Faut-il un débat ? Pour mon groupe, la réponse est oui !
Nous savons combien la Constitution donne les moyens de faire passer un texte si le Gouvernement est déterminé à le faire. En l’espèce, hier après-midi, par la double voix des ministres présents au banc du Gouvernement, nous avons bien entendu que le compromis était souhaitable, mais aussi que la réforme était incontournable.
Les regards sont braqués sur le Sénat, assemblée, faut-il le démontrer, bien souvent sage. Quel que soit le style qui sera le nôtre, espérons qu’il soit au moins empreint de respect, car ce que nous avons vu à l’Assemblée nationale a choqué nombre de nos concitoyens.
Depuis des semaines, de nombreux groupes ont sans aucun doute beaucoup travaillé en amont de l’examen du texte pour tenter d’améliorer cette réforme des retraites.
Nous, membres du groupe RDSE, avons écouté syndicats et experts. La commission des affaires sociales a pris toute sa part de cette réflexion. Les sénateurs ont déposé plusieurs milliers d’amendements – certains groupes politiques par centaines – que notre administration a enregistrés jour et nuit.
Le renforcement des droits du Parlement est un combat que le Sénat a toujours mené à l’occasion de chacune des réformes constitutionnelles. Ne nous privons pas de ce droit d’examiner un texte fondamental, quand bien même il ne fait pas l’unanimité.
C’est le principe de base de notre démocratie : débattre. C’est aussi le principe du bicamérisme : améliorer pour avancer.
Mes chers collègues, doit-on prendre le risque de reculer devant les nécessaires mesures de retour à l’équilibre financier de notre système de retraite ?

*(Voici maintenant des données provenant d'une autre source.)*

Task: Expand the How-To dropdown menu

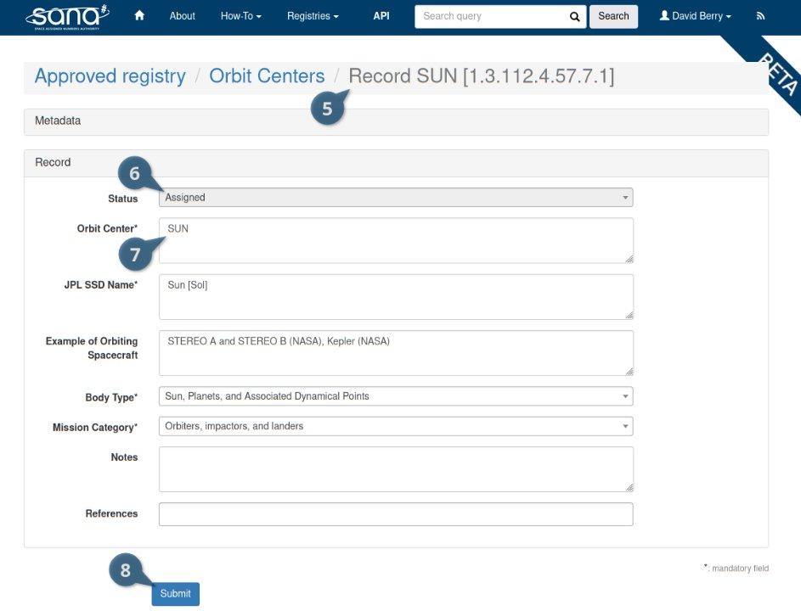Action: 240,16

Car, oui, le temps de la réforme est venu. Hier, les chiffres ont été rappelés par les rapporteurs : le système sera déficitaire à hauteur de 1,8 milliard d’euros dès 2023. Le déficit pourrait atteindre plus de 13 milliards d’euros en 2030.
La raison en est simple : notre système de retraite est solidaire, au point qu’il ne supporte pas l’allongement de l’espérance de vie. Il a le défaut de sa qualité : la solidarité intergénérationnelle qui est au cœur de notre pacte républicain. J’ajoute que le système par répartition est au cœur du pacte social.

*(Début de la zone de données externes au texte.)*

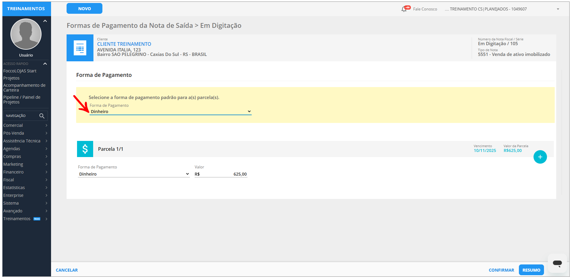Collapse the user profile chevron
572x280 pixels.
[x=45, y=21]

Donc, oui, il faut mettre en œuvre une réforme rapidement, mais, bien entendu, pas à n’importe quel prix. Mon collègue Henri Cabanel l’a rappelé hier au cours de la discussion générale.

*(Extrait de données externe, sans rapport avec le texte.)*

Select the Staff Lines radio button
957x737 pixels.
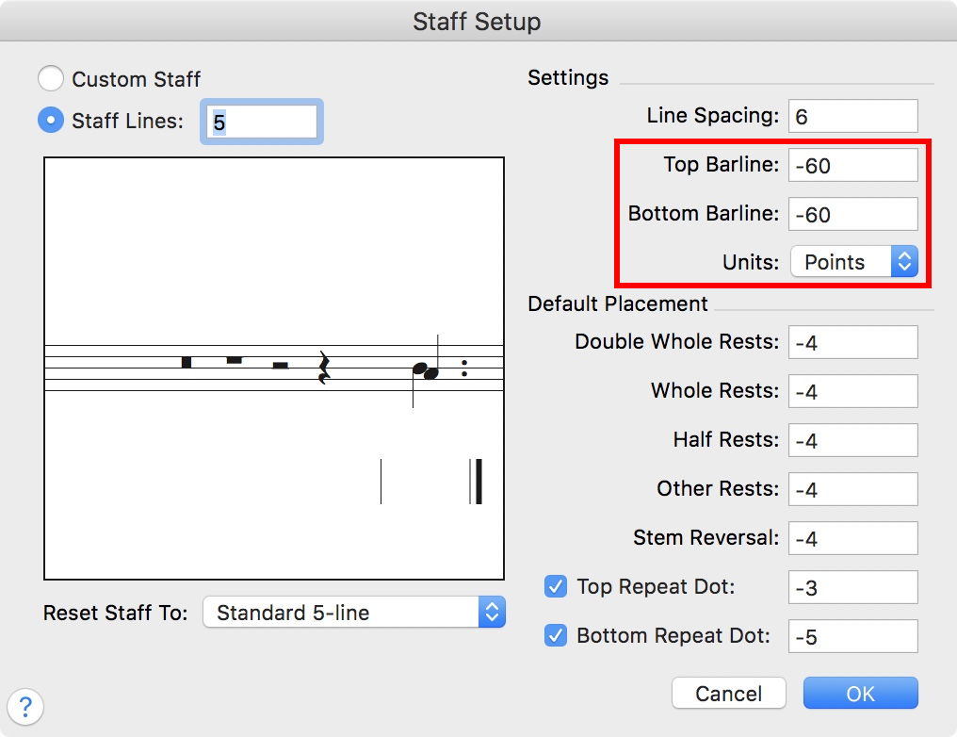click(51, 121)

Le groupe RDSE a longtemps défendu une réforme systémique pour une retraite à points. Sans rancune face à l’abandon de ce projet un temps évoqué par le Président de la République, mon groupe ne rejette pas en bloc votre projet, monsieur le ministre, puisqu’au fond il ne fait qu’accélérer la réforme Touraine.
Néanmoins, si nous sommes ouverts au compromis, nous avons des attentes : les carrières longues, la revalorisation des droits des femmes, la compensation de l’engagement civique, la pénibilité et l’emploi des seniors, bien entendu.
Disons-le aussi, la participation des entreprises ayant engrangé des dividendes significatifs en pleine crise du pouvoir d’achat ne doit pas être écartée. Les montants distribués aux actionnaires revêtent une forme d’indécence quand on les confronte au besoin de financement de notre système de retraite. Une réforme acceptable et acceptée par tous doit reposer sur l’équité. C’est dans ce sens qu’il nous faut travailler ici, et c’est aussi pourquoi il nous faut entendre toutes les sensibilités et, bien sûr, écouter nos concitoyens qui s’inquiètent.
Mes chers collègues, parce que le Sénat doit jouer son rôle, le RDSE préfère le débat. Aussi, la grande majorité d’entre nous ne votera pas cette motion référendaire. (Applaudissements sur des travées du groupe Les Républicains. – M. Emmanuel Capus applaudit également.)